On Fri, May 11, 2012 at 8:53 AM, Michael Stahl <mstahl@redhat.com> wrote:
i wonder if that restriction is really necessary.
IMO it is. Imagine a case where the same color scale definition is
applied to non-contiguous regions, and you having to decide whether to
scale those regions as if they are unified, or treat them as
independent ranges (therefore independent scaling). Having that
restriction removes such ambiguity. And when dealing with file format
specification, removing ambiguity is almost always a good thing.

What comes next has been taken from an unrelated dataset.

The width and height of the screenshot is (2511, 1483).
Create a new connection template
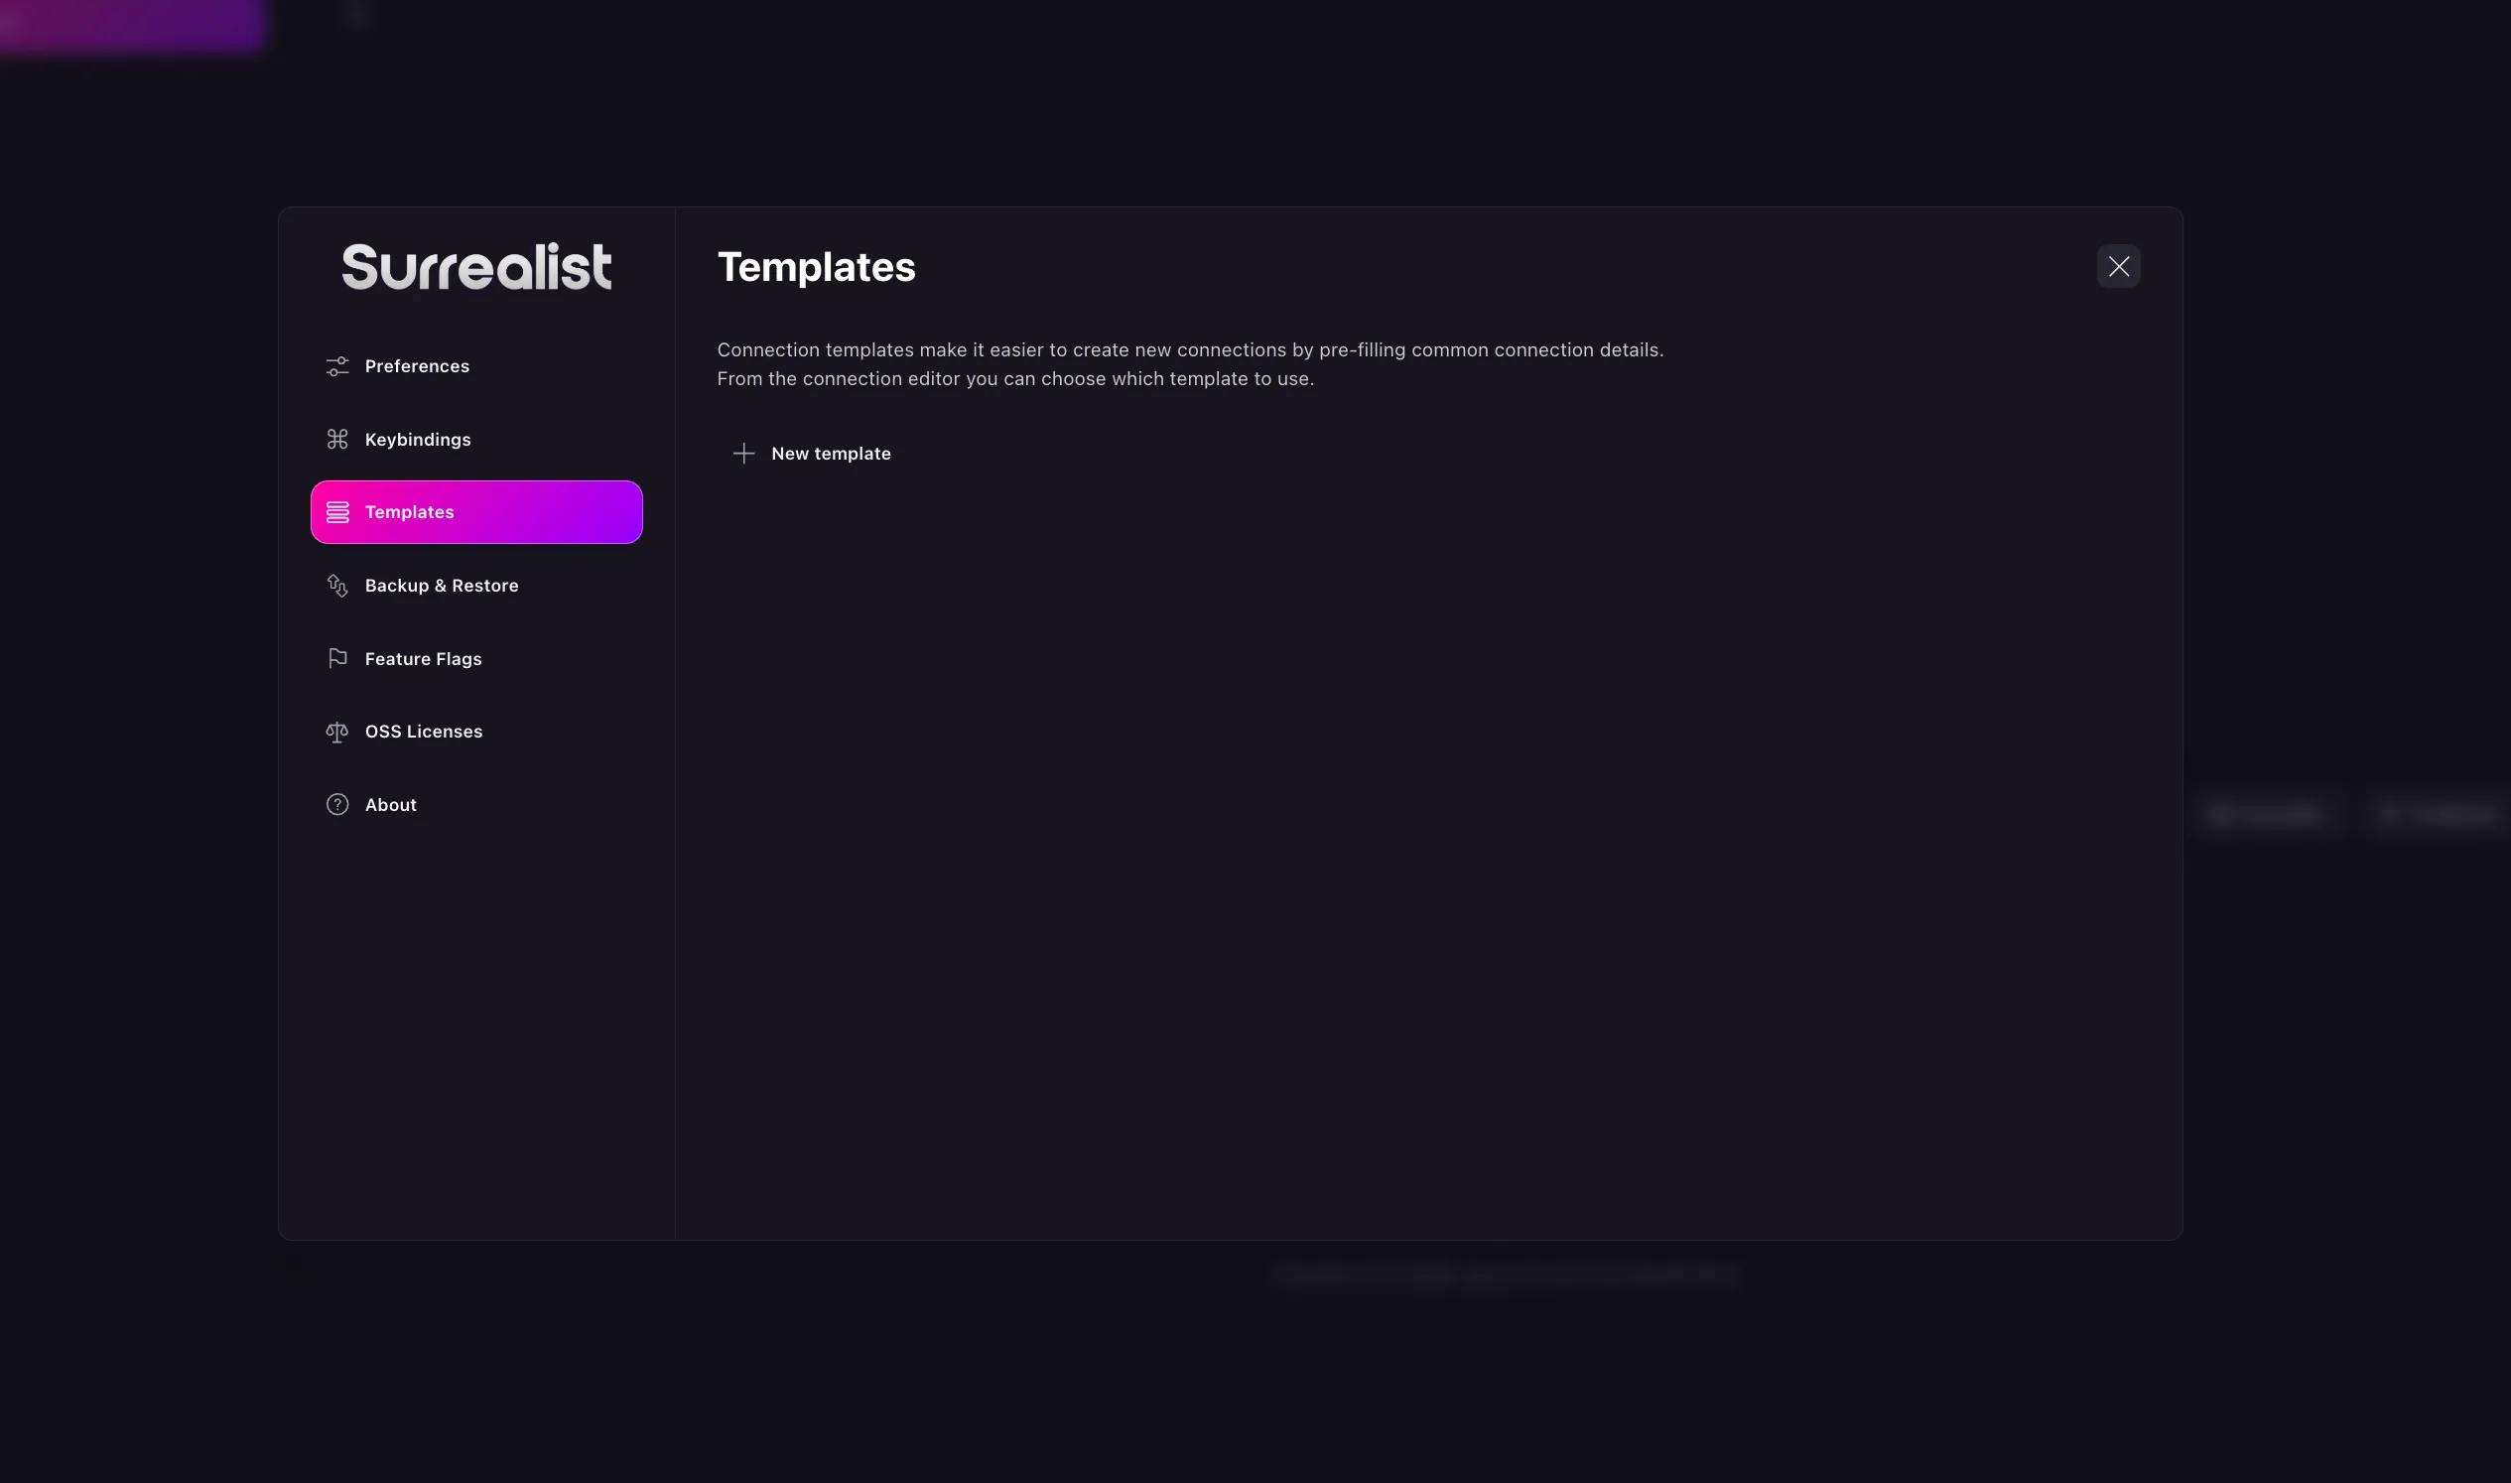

Also, I'm personally a bit reluctant to using the styles section for
this. Because it's also possible that the same scaling definition is
applied to, say, A1:A10, and A11:A20, but we need to treat them as
separate units. The current proposal would incorrectly merge these
two ranges into one, and would cause unintentional scaling effect or
unintentional grouping of scaled ranges.
My gut feeling (totally unscientific and may be illogical) tells me
that wedging this information into the style section may not be the
cleanest approach. I could, however, imagine we define these color
scales elsewhere, and reference them from the style section somehow,
either by name or by index. Or just totally leave it outside the
style section. Somehow I tend to think that this feature behaves more
like a database range, chart source range, or pivot table data source,
than conditional formatting. And based on how Markus is implementing
it so far even in the core, the color scale data is separated stored
than the conventional conditional formatting data.
of course i don't
know how Calc is implemented and whether there would be performance
advantages in doing so;
Not sure about performance advantage, but it would clear up the above
ambiguity issue, which would ease the implementation and keep the
implementation cleaner.
also i don't know if OOXML has such a
restrictions,
In OOXML color scales are defined per range, so in that sense yes.
but another problem: is it possible that users want to use the same
color scale on a bunch of cells, but otherwise style them differently?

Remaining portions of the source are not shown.